Stored items |

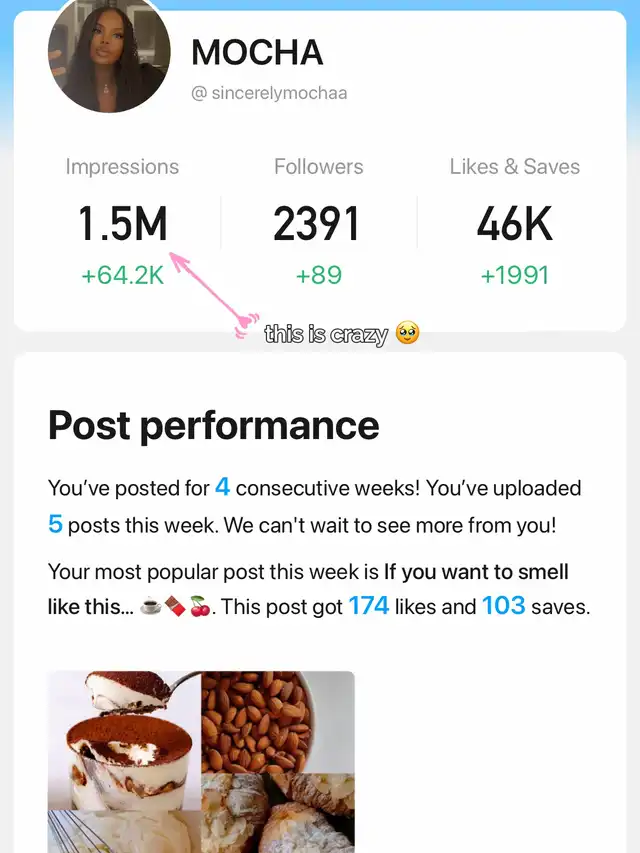The height and width of the screenshot is (853, 640).
Task: Select the @sincerelymochaa username handle
Action: pos(269,93)
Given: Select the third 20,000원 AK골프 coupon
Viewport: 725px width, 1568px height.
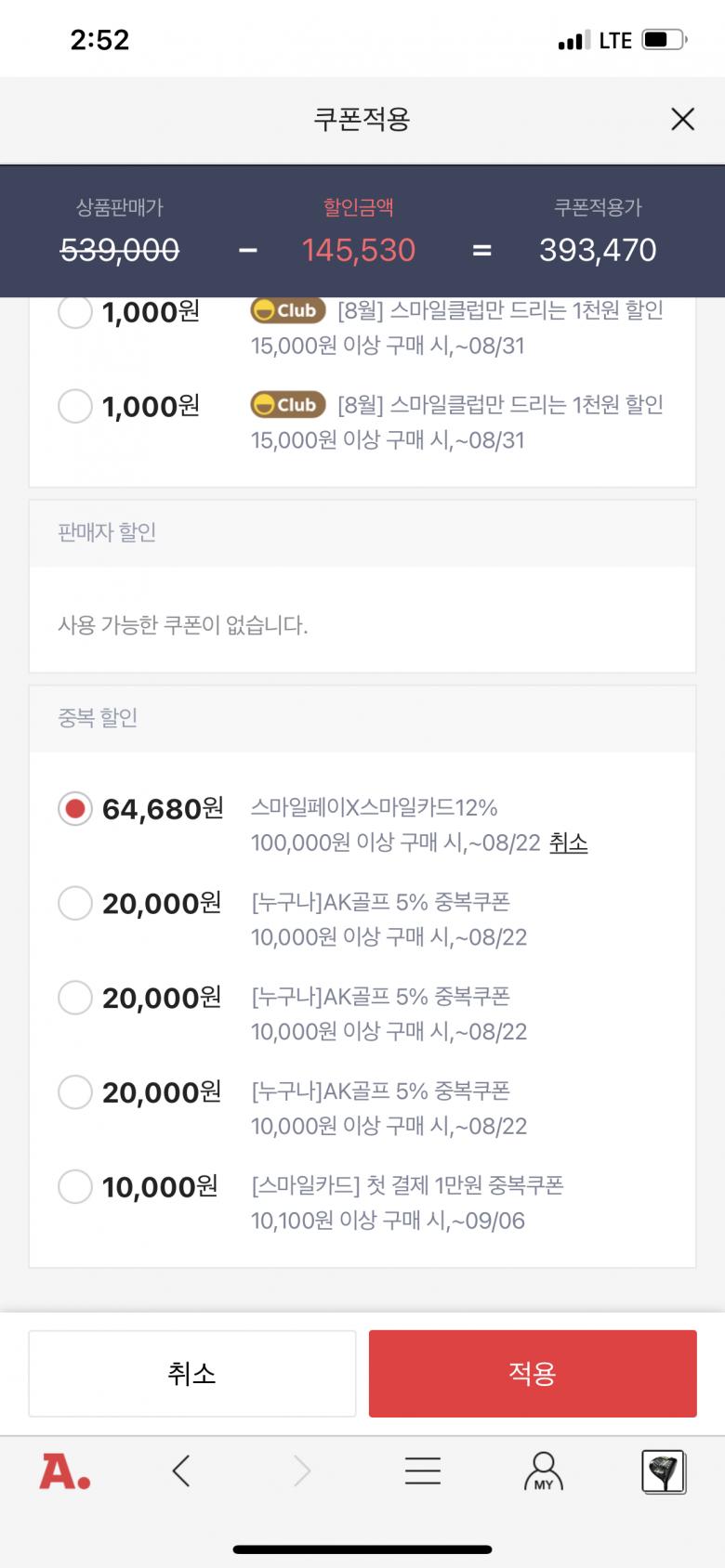Looking at the screenshot, I should pyautogui.click(x=75, y=1092).
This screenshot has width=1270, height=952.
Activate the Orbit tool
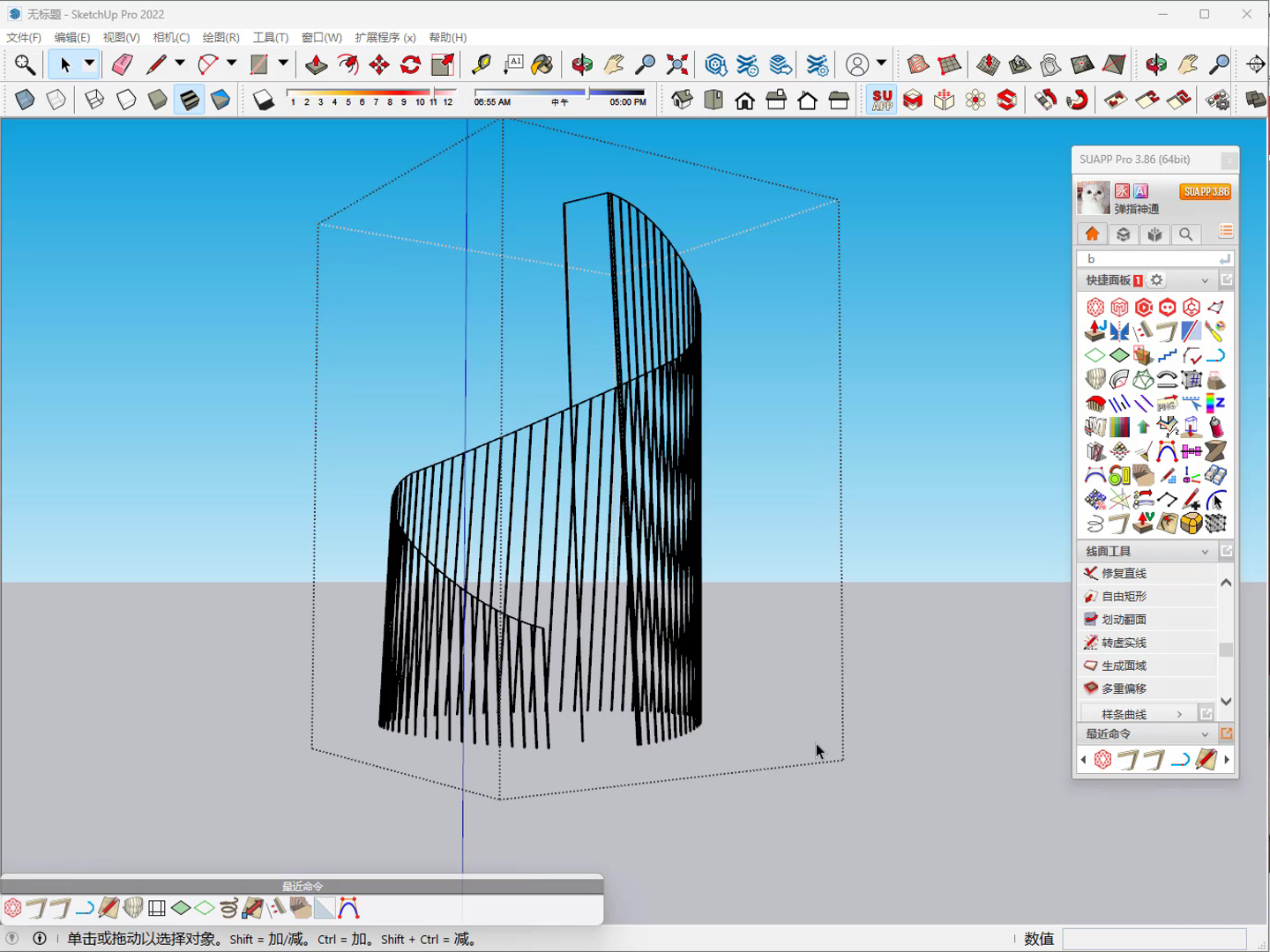(582, 64)
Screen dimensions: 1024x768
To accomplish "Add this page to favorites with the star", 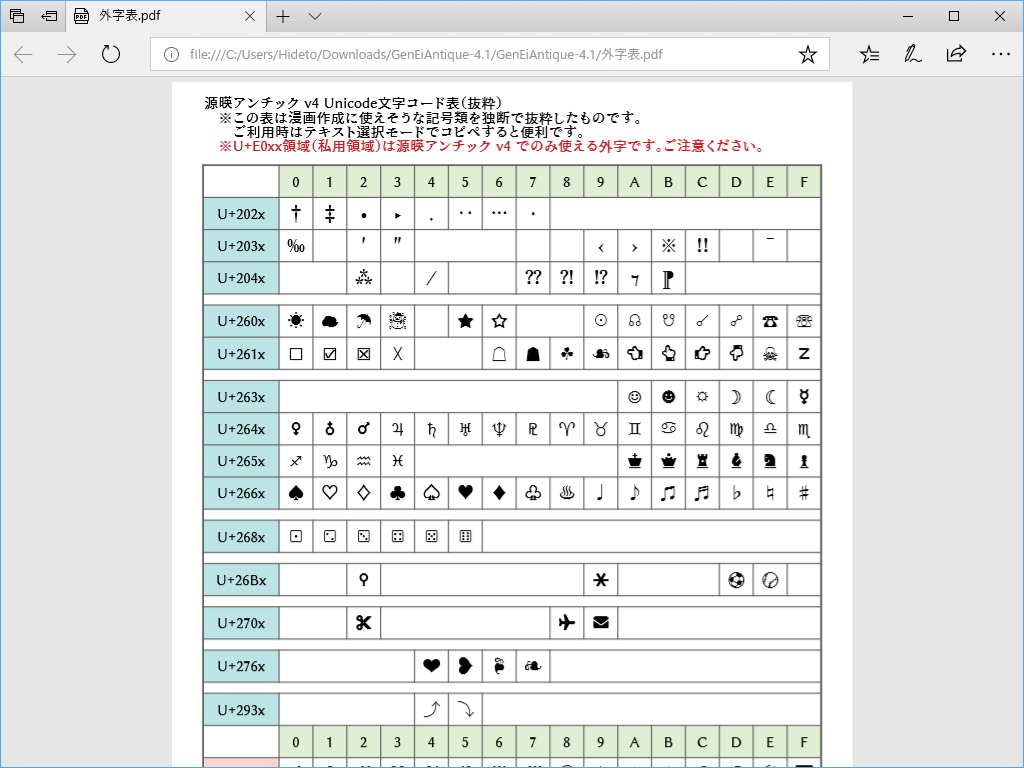I will pyautogui.click(x=807, y=54).
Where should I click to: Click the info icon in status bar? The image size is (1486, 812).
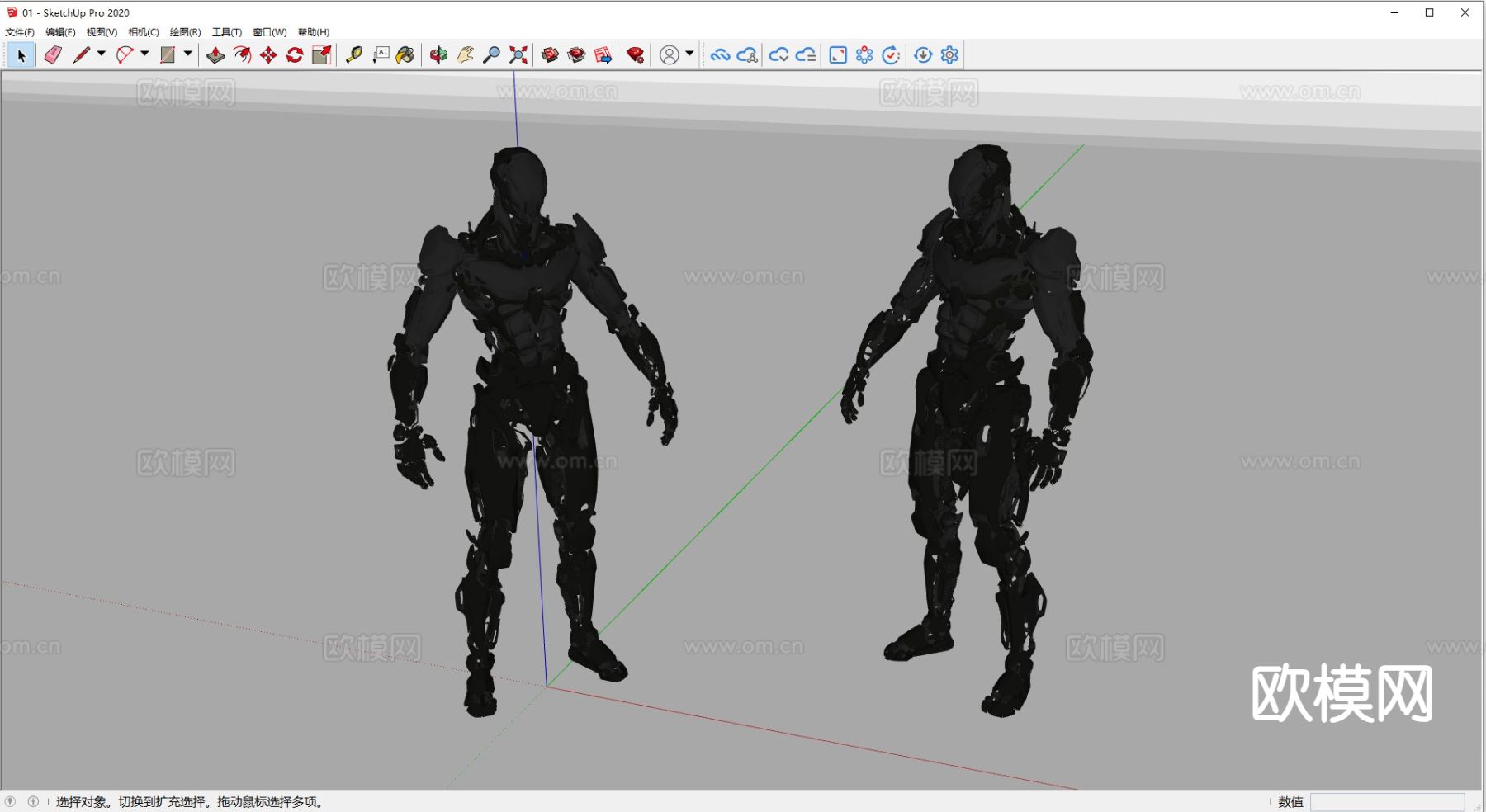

TASK BRIEF | Go to the line above that has "Viewport: 725px width, 1568px height." and copy exactly from there down to the line that has "Screen dimensions: 1024x768", both included. Leave the pictures out.

SOLUTION TO THIS EXERCISE |
Viewport: 725px width, 1568px height.
Looking at the screenshot, I should pyautogui.click(x=75, y=1092).
This screenshot has width=1270, height=952.
Activate the Orbit tool
(582, 64)
Screen dimensions: 1024x768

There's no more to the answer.